Tuesday, January 8, 2008

I wish I was the moon tonight

"I would be leaving Charleston soon, I thought, leaving the city of two rivers, which had imparted a passionate sense of aesthetics within me, which had given me a love of antiquity and cloistered gardens. I would be leaving the city that taught me to fear the world." - Pat Conroy

Let me be nostalgic just one last time. It'll be back to the real world tomorrow after this long sojourn (is that contradictory? long sojourn? nah...) in Charleston where I'm sure I'll blog about everyday, asinine things (like the fact that I bought donut sticks the other day at a gas station that expired on 1/3/08, which was really quite disturbing considering the fact that most preservative-laden Little Debbie-esque snacks have a shelf life of, oh, 25 years, which means they must've been really, really old...but I ate all 600 calories of them anyway). I just realized this is my last Christmas break from school. Ever. Well unless I get a doctorate some day. But let's not get ahead of ourselves. Crazy.
So I was helping my dad put the Christmas stuff away in the attic (since it's like the 14th day of Christmas) when I caught a glimpse, out of the corner of my eye, of brilliant purples and pinks out the window. And after reading, this very afternoon, in Lowcountry Living magazine an essay by Bret Lott (who used to and maybe still does live right behind my parents' house) about his favorite thing in the lowcountry--our sunsets--I reckoned (yes, reckoned) that it was too big a coincidence to pass up the opportunity to chase after one. So I hopped on my bike and pedaled like hell to the yacht club so I could get a better picture with my shitty camera but by that time the glowing garnet and wine colors had faded. (I kind of caught the last glimmer of it in the first picture above.)

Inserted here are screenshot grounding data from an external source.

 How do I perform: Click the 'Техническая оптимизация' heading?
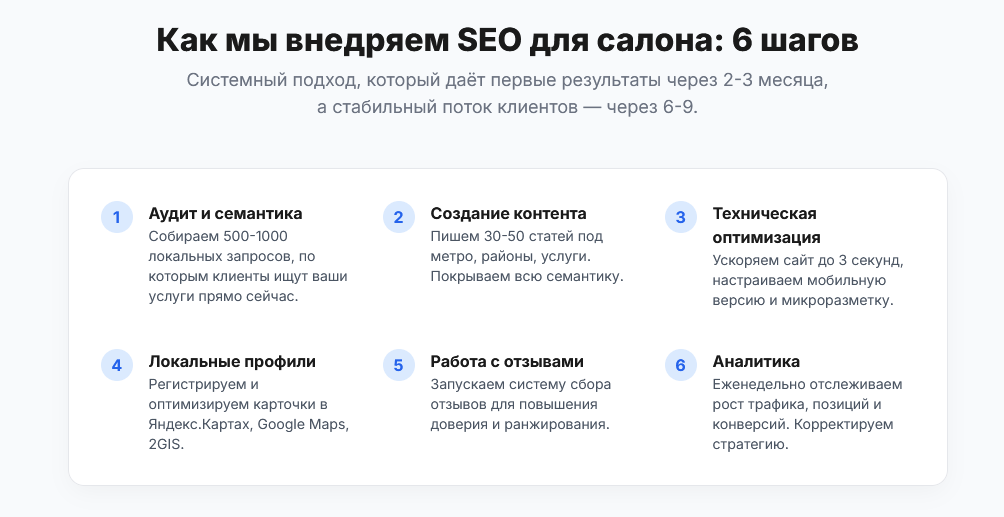pos(766,226)
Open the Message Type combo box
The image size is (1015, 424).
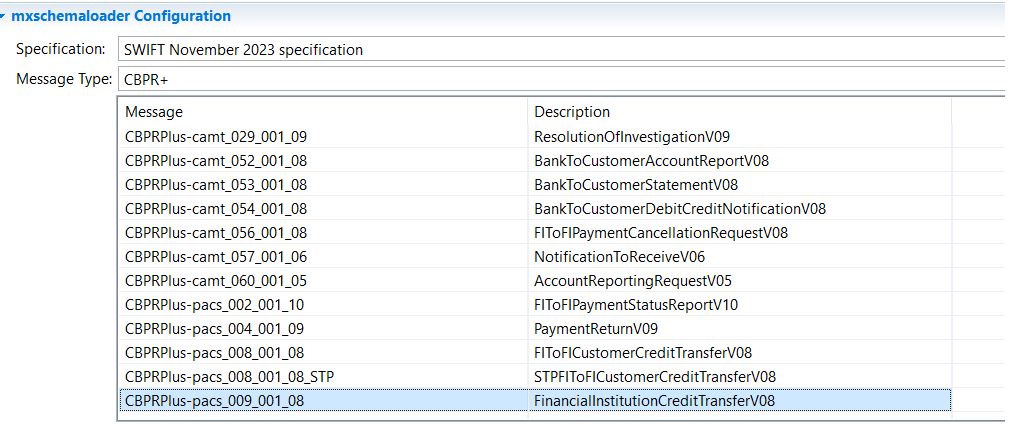(x=560, y=80)
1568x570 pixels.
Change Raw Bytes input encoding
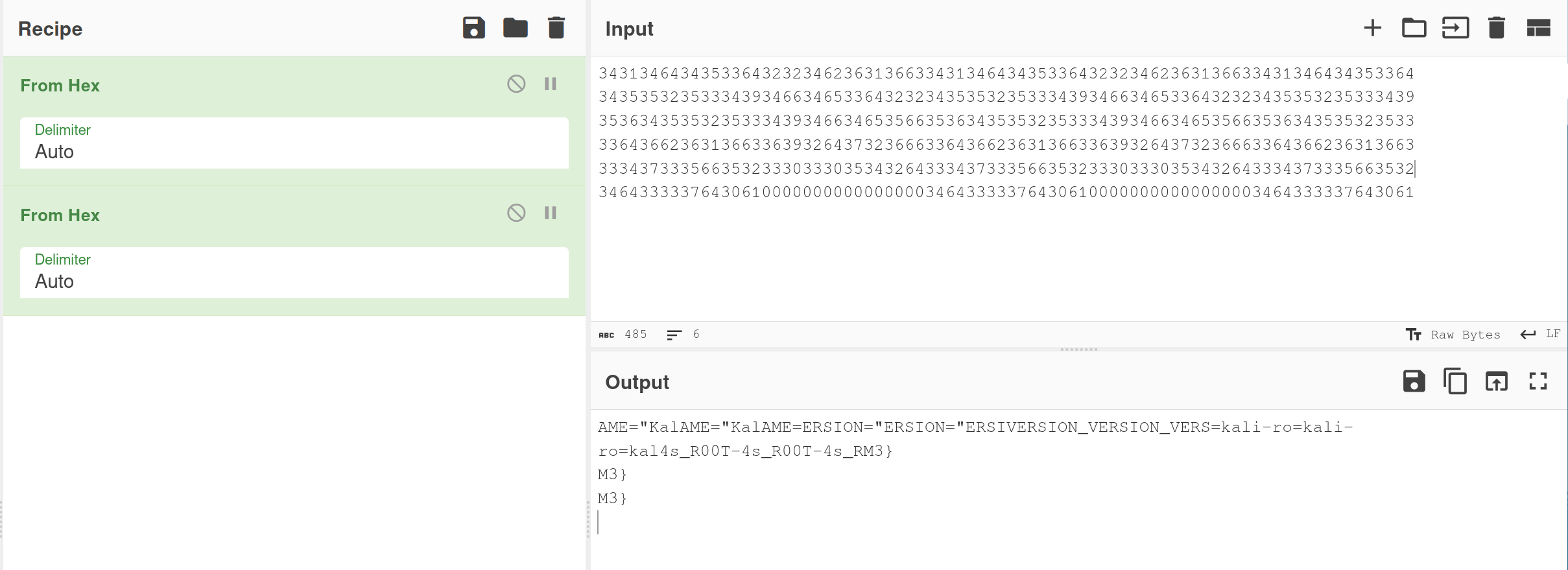coord(1453,335)
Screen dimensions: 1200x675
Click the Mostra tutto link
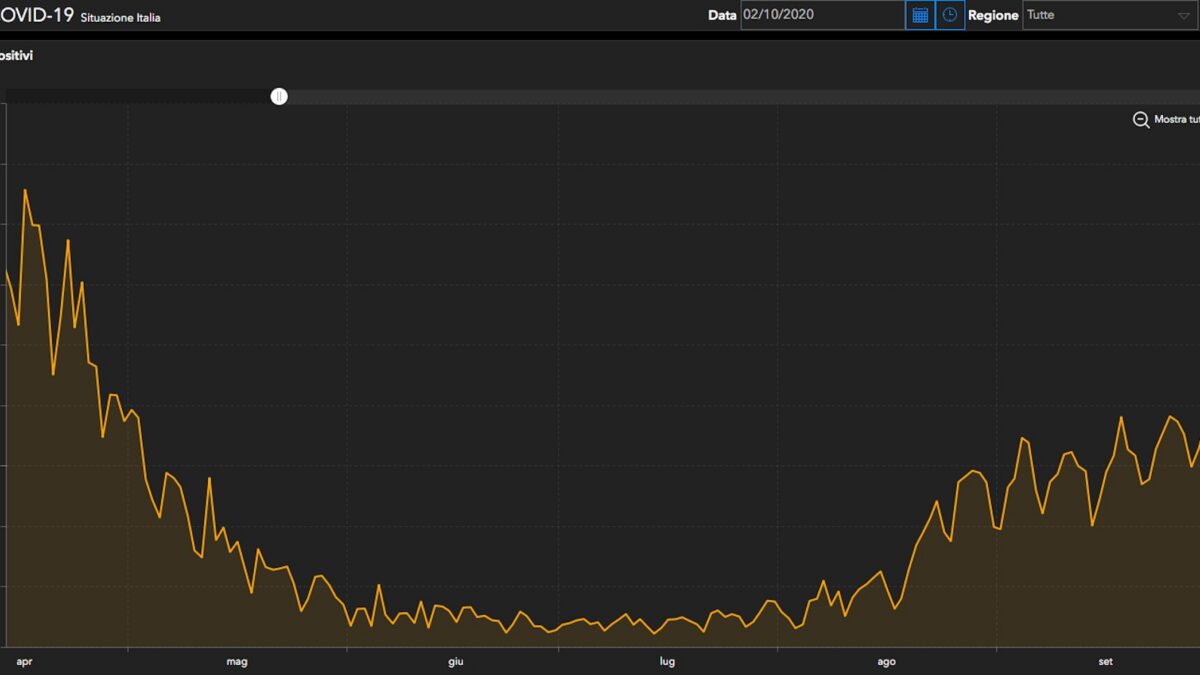pyautogui.click(x=1177, y=120)
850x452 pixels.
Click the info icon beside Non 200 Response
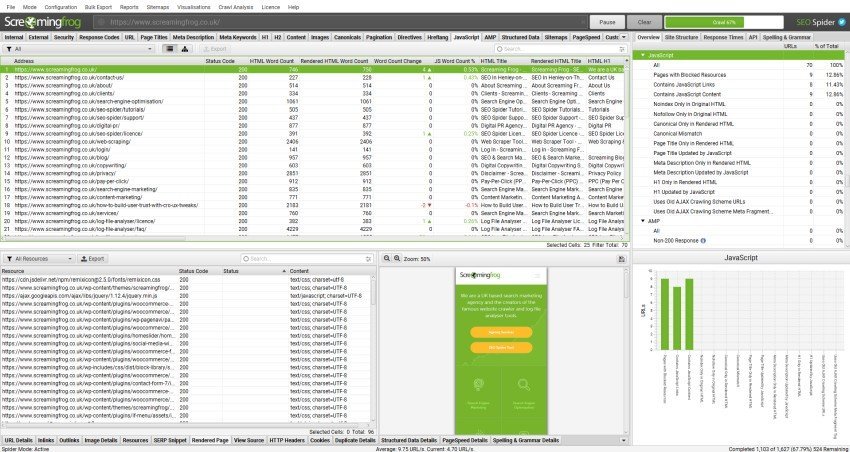coord(704,240)
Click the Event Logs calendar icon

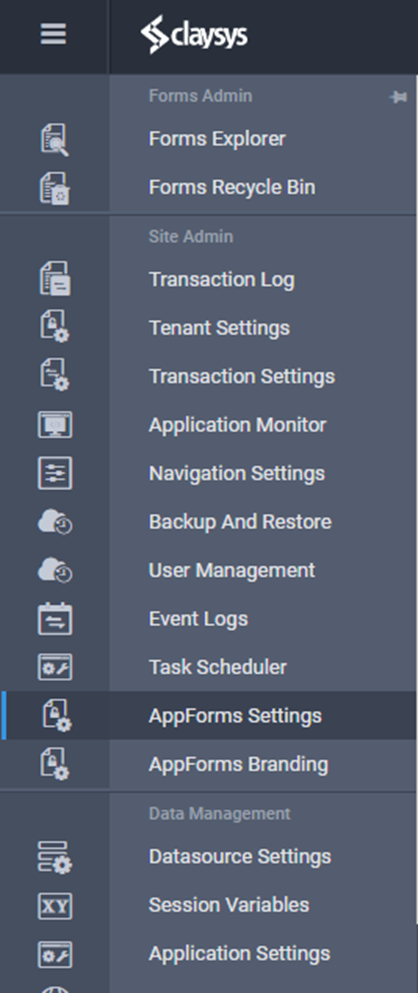[x=54, y=619]
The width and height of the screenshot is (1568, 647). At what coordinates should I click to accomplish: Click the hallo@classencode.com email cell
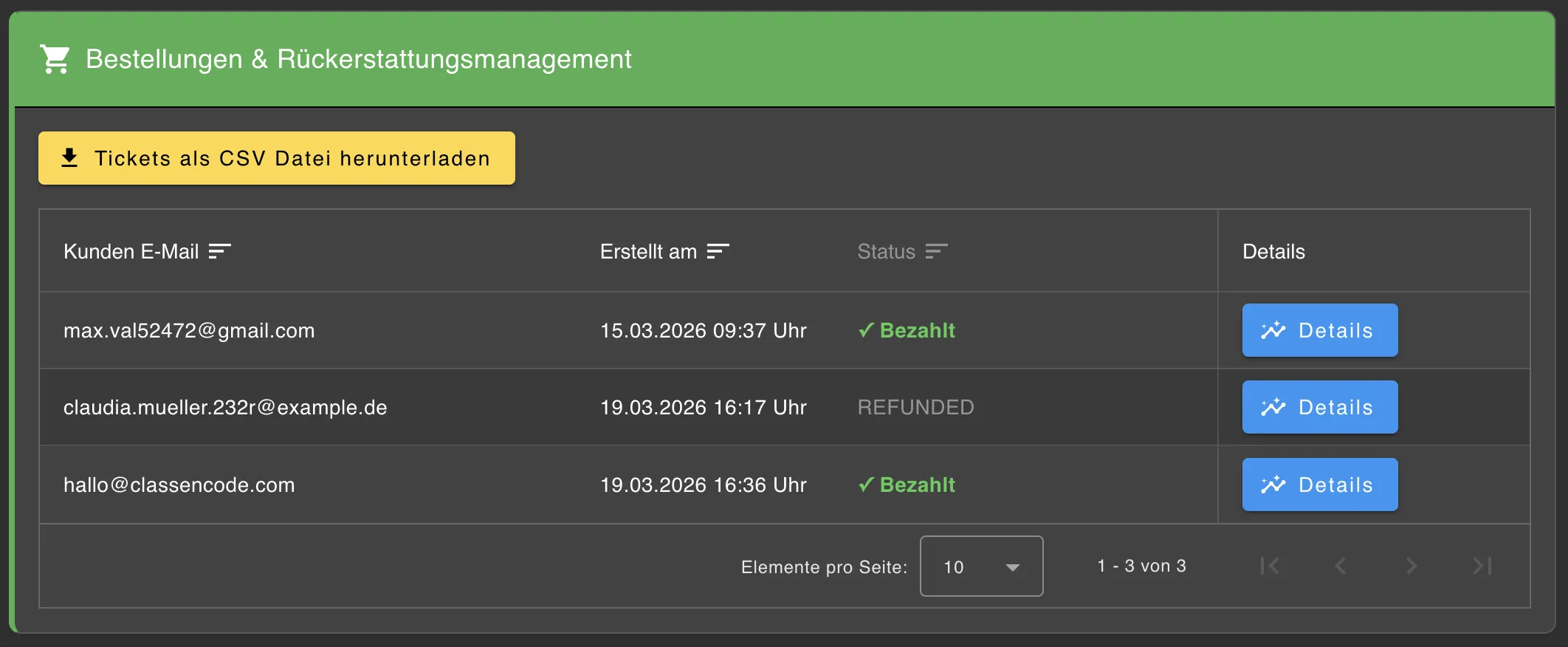(x=179, y=485)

Lott talked in his essay about having grown up with dramatic sunsets out West, surrounded by towering mountains or endless desert, but that the sunset over the Charleston harbor changed everything for him: "Stretched across the sky above us, and reflected in the harbor before us, was color--every natural color I knew, from the palest violet to the deepest scarlet. And color lay also in the marsh, the saw grass and salt marsh hay suddenly awash in umbers and ochres and greens as urgent and sharp as spring itself. But the strange thing--the captivating thing--was that woven through all this color was a kind of intimacy, a kind of quiet and gentle hand. ... No rugged geography, no infinite expanse of sea. No theatrics. Only the mystery of colors at once vibrant and hushed at the disappearance of the sun. " This last one I took belly-down on the dock to try and steady the camera, but I think it may be blurred because a tugboat went by and made quite a wake.

Every time I come back here I wonder why I ever leave. Someone commented the other day how people around here have a lot of pride in where they're from. True, but I think the most proud of us are those that have lived elsewhere. I think to truly appreciate it you have to be away from it for a time. The whole don't-know-what-you've-got-til-it's-gone thing, I suppose.

And so my month-long putzing around ends. Atlanta-bound tomorrow : /

2 comments:

Gene Parmesan said...

Pat Conroy is the tits.

Beside the point said...

I'm not sure if "the tits" has a negative or positive connotation. Does this make me uncool?